Records from a data source:
○ ○ ○ ○
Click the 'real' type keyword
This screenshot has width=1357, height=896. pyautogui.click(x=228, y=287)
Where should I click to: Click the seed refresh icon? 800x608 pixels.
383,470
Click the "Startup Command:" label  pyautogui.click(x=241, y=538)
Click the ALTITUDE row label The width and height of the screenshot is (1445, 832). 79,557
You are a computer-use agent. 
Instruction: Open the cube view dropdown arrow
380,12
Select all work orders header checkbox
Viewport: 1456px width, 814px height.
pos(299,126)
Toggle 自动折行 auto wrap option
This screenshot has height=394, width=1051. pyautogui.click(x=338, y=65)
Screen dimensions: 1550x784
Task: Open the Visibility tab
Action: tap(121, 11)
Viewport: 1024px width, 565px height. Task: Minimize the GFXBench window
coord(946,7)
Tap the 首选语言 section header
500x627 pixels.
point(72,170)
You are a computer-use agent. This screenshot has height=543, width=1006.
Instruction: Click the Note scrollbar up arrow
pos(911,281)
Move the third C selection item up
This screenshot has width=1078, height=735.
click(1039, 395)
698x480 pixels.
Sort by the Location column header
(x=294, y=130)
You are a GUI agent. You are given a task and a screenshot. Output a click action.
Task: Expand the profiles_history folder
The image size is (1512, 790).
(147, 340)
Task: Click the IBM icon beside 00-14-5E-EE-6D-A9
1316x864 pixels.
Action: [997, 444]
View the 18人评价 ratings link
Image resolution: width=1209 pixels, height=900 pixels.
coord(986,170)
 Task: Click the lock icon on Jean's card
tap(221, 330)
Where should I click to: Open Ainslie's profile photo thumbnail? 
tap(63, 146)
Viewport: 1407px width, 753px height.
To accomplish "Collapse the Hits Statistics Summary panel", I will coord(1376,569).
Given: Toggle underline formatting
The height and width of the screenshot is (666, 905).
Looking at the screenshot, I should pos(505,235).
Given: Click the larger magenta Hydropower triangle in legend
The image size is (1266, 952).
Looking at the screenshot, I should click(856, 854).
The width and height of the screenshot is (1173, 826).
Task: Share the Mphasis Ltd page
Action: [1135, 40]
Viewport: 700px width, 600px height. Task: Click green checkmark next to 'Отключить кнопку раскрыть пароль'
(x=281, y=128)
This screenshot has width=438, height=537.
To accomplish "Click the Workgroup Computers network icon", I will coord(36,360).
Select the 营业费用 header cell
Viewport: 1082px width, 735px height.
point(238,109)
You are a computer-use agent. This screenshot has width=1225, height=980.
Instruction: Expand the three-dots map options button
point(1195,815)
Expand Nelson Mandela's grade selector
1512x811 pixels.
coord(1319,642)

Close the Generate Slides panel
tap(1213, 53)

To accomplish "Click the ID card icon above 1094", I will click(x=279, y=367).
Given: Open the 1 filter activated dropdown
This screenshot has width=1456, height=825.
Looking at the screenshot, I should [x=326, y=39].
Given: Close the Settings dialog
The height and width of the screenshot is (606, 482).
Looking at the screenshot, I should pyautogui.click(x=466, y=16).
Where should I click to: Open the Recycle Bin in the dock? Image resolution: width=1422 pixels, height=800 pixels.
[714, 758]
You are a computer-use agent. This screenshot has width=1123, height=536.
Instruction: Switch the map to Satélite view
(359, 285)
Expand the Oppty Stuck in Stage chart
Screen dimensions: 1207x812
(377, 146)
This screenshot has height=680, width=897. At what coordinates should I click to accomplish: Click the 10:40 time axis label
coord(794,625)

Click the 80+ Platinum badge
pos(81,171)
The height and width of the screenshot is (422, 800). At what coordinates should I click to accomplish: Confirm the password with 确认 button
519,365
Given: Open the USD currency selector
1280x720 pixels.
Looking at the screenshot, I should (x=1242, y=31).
○ ○ ○ ○
Exercise prompt -
Pull out every line of the records above that contains the string "size". Treat uppercase and lowercase as different when matching.

In response -
The image size is (1512, 790).
The image size is (1266, 952).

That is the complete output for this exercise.